In the data below, the answer is the run of lines from the line containing "[Accueil xNomad] (96, 32)" through the line containing "Bomba en el Pan Am 103 (856, 542)", both included; print it exactly and nothing else.
*** TASK INPUT ***
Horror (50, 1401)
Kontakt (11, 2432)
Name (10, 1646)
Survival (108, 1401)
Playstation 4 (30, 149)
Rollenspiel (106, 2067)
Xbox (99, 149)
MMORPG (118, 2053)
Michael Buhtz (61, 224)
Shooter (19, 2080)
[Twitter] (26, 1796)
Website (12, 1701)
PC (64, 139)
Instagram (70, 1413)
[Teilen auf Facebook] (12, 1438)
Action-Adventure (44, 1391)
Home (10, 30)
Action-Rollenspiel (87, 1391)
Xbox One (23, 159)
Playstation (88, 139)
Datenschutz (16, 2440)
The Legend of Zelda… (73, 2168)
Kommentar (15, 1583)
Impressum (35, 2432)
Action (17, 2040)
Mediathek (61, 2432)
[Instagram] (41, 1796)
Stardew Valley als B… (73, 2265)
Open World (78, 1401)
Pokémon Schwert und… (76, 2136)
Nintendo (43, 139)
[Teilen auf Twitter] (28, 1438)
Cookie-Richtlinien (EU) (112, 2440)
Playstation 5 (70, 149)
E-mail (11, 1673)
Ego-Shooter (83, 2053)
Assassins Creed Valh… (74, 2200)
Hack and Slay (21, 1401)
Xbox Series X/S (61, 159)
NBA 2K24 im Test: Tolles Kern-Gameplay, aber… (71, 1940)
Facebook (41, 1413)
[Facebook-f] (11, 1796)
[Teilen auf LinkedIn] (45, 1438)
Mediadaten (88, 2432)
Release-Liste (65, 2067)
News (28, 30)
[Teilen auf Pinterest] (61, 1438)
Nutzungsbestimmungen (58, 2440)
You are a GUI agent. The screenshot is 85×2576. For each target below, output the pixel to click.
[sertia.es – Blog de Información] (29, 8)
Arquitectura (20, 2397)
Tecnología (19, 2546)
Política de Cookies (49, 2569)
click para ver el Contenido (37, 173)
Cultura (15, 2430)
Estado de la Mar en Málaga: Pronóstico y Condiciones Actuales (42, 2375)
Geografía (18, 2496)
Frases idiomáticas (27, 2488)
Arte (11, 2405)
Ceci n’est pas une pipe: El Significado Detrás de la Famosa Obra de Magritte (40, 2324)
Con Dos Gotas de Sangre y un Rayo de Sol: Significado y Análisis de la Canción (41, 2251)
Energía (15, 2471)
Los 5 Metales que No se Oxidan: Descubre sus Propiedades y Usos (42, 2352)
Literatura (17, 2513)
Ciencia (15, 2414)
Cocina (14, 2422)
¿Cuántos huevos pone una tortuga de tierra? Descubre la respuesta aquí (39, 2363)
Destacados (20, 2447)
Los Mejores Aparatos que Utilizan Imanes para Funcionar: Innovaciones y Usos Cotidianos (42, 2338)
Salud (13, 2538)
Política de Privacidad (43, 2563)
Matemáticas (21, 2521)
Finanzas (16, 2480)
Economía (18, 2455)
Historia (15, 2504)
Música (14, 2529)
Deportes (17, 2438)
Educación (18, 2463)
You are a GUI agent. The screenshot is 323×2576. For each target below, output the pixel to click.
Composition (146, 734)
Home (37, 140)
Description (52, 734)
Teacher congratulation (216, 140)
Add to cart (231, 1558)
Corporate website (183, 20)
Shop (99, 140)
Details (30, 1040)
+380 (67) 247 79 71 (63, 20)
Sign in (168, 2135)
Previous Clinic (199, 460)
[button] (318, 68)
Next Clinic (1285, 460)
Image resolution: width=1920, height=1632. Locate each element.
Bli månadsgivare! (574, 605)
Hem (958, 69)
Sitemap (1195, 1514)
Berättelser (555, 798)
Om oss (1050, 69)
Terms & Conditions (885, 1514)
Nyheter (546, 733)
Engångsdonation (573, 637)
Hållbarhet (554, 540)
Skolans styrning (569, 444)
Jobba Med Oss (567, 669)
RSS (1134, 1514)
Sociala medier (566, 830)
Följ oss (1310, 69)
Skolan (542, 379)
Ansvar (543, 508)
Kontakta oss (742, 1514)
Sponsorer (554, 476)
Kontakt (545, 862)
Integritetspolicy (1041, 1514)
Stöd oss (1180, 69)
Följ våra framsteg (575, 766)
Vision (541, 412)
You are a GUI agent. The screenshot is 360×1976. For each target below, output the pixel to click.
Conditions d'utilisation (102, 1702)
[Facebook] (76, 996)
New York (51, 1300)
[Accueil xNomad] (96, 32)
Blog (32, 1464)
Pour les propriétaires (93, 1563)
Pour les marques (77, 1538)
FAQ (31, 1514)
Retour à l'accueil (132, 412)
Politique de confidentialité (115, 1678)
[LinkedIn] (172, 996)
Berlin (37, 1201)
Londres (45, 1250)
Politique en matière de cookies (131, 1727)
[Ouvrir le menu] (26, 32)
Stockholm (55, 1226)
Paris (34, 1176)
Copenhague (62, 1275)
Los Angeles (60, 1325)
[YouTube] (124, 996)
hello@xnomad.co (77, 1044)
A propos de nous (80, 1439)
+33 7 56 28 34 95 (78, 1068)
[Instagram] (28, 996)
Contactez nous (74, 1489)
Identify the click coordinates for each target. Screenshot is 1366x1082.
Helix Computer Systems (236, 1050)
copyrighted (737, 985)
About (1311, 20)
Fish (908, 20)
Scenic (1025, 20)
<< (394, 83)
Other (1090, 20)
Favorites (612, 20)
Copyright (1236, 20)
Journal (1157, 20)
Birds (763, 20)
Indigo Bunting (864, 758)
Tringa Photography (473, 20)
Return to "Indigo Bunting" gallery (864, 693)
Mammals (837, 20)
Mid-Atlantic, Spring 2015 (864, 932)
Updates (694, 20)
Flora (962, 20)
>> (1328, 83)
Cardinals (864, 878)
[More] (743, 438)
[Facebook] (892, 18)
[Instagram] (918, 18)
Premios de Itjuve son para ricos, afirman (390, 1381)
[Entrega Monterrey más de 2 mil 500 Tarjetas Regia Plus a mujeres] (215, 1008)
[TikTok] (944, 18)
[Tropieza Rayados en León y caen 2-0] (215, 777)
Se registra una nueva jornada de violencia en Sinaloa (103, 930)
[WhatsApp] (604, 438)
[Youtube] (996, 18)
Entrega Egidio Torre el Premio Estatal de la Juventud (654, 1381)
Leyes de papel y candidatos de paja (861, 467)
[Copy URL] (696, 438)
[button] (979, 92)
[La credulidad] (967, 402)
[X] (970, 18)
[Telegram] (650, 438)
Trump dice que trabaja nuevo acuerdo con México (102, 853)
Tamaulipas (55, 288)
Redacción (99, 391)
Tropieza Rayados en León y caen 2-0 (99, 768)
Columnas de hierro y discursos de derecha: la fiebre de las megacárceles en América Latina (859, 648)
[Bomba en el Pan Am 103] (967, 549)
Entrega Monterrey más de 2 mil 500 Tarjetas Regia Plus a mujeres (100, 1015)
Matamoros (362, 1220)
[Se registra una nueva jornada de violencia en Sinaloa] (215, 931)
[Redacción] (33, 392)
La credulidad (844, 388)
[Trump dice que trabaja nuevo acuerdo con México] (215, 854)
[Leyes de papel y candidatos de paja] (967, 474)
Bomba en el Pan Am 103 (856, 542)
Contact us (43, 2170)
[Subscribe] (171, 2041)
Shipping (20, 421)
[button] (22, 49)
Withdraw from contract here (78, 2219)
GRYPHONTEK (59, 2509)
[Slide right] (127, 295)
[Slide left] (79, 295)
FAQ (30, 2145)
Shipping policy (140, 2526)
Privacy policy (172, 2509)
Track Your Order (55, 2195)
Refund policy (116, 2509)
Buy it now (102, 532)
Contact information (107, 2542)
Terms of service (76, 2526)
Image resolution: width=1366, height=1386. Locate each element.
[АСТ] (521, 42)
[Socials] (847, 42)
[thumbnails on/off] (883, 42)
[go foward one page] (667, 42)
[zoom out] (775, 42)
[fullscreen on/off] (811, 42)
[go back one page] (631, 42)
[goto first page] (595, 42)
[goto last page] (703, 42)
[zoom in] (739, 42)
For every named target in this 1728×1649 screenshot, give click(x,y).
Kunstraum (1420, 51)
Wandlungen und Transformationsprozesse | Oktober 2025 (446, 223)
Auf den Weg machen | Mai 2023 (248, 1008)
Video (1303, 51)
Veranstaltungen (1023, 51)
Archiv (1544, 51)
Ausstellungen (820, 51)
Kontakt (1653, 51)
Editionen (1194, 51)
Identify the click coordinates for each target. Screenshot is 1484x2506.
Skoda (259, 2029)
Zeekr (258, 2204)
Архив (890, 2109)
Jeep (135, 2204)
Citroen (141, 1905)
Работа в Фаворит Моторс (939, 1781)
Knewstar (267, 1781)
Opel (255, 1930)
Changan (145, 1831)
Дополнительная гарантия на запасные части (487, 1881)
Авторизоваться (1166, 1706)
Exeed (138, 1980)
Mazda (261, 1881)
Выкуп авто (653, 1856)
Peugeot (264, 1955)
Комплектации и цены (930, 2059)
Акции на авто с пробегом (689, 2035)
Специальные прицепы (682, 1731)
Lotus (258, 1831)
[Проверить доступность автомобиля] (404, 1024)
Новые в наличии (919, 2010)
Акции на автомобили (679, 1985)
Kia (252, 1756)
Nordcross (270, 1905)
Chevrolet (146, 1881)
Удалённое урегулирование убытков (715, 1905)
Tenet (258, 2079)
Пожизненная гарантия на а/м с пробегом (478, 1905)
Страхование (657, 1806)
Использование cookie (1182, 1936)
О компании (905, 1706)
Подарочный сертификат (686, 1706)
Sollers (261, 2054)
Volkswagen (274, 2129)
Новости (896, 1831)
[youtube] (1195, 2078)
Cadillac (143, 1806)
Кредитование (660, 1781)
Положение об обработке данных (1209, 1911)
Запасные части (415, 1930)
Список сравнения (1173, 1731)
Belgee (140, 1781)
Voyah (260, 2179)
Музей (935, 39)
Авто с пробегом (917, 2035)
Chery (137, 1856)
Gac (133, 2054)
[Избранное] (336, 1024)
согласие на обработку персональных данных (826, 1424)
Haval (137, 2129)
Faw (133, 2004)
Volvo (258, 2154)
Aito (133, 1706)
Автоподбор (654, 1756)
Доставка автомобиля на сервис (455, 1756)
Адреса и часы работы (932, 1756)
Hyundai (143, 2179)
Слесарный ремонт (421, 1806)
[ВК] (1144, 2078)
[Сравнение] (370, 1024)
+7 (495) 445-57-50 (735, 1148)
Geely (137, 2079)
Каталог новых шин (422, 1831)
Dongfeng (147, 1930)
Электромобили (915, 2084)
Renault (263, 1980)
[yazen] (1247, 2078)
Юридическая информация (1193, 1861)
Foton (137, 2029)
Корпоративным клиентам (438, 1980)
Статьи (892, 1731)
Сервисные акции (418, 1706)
*** End of TASK INPUT ***
**RESULT**
[Accueil xNomad] (96, 32)
Blog (32, 1464)
Pour les propriétaires (93, 1563)
Pour les marques (77, 1538)
FAQ (31, 1514)
Retour à l'accueil (132, 412)
Politique de confidentialité (115, 1678)
[LinkedIn] (172, 996)
Berlin (37, 1201)
Londres (45, 1250)
Politique en matière de cookies (131, 1727)
[Ouvrir le menu] (26, 32)
Stockholm (55, 1226)
Paris (34, 1176)
Copenhague (62, 1275)
Los Angeles (60, 1325)
[YouTube] (124, 996)
hello@xnomad.co (77, 1044)
A propos de nous (80, 1439)
+33 7 56 28 34 95 (78, 1068)
[Instagram] (28, 996)
Contactez nous (74, 1489)
Identify the click coordinates for each target. Screenshot is 1366x1082.
Helix Computer Systems (236, 1050)
copyrighted (737, 985)
About (1311, 20)
Fish (908, 20)
Scenic (1025, 20)
<< (394, 83)
Other (1090, 20)
Favorites (612, 20)
Copyright (1236, 20)
Journal (1157, 20)
Birds (763, 20)
Indigo Bunting (864, 758)
Tringa Photography (473, 20)
Return to "Indigo Bunting" gallery (864, 693)
Mammals (837, 20)
Mid-Atlantic, Spring 2015 (864, 932)
Updates (694, 20)
Flora (962, 20)
>> (1328, 83)
Cardinals (864, 878)
[More] (743, 438)
[Facebook] (892, 18)
[Instagram] (918, 18)
Premios de Itjuve son para ricos, afirman (390, 1381)
[Entrega Monterrey más de 2 mil 500 Tarjetas Regia Plus a mujeres] (215, 1008)
[TikTok] (944, 18)
[Tropieza Rayados en León y caen 2-0] (215, 777)
Se registra una nueva jornada de violencia en Sinaloa (103, 930)
[WhatsApp] (604, 438)
[Youtube] (996, 18)
Entrega Egidio Torre el Premio Estatal de la Juventud (654, 1381)
Leyes de papel y candidatos de paja (861, 467)
[Copy URL] (696, 438)
[button] (979, 92)
[La credulidad] (967, 402)
[X] (970, 18)
[Telegram] (650, 438)
Trump dice que trabaja nuevo acuerdo con México (102, 853)
Tamaulipas (55, 288)
Redacción (99, 391)
Tropieza Rayados en León y caen 2-0 (99, 768)
Columnas de hierro y discursos de derecha: la fiebre de las megacárceles en América Latina (859, 648)
[Bomba en el Pan Am 103] (967, 549)
Entrega Monterrey más de 2 mil 500 Tarjetas Regia Plus a mujeres (100, 1015)
Matamoros (362, 1220)
[Se registra una nueva jornada de violencia en Sinaloa] (215, 931)
[Redacción] (33, 392)
La credulidad (844, 388)
[Trump dice que trabaja nuevo acuerdo con México] (215, 854)
[Leyes de papel y candidatos de paja] (967, 474)
Bomba en el Pan Am 103 (856, 542)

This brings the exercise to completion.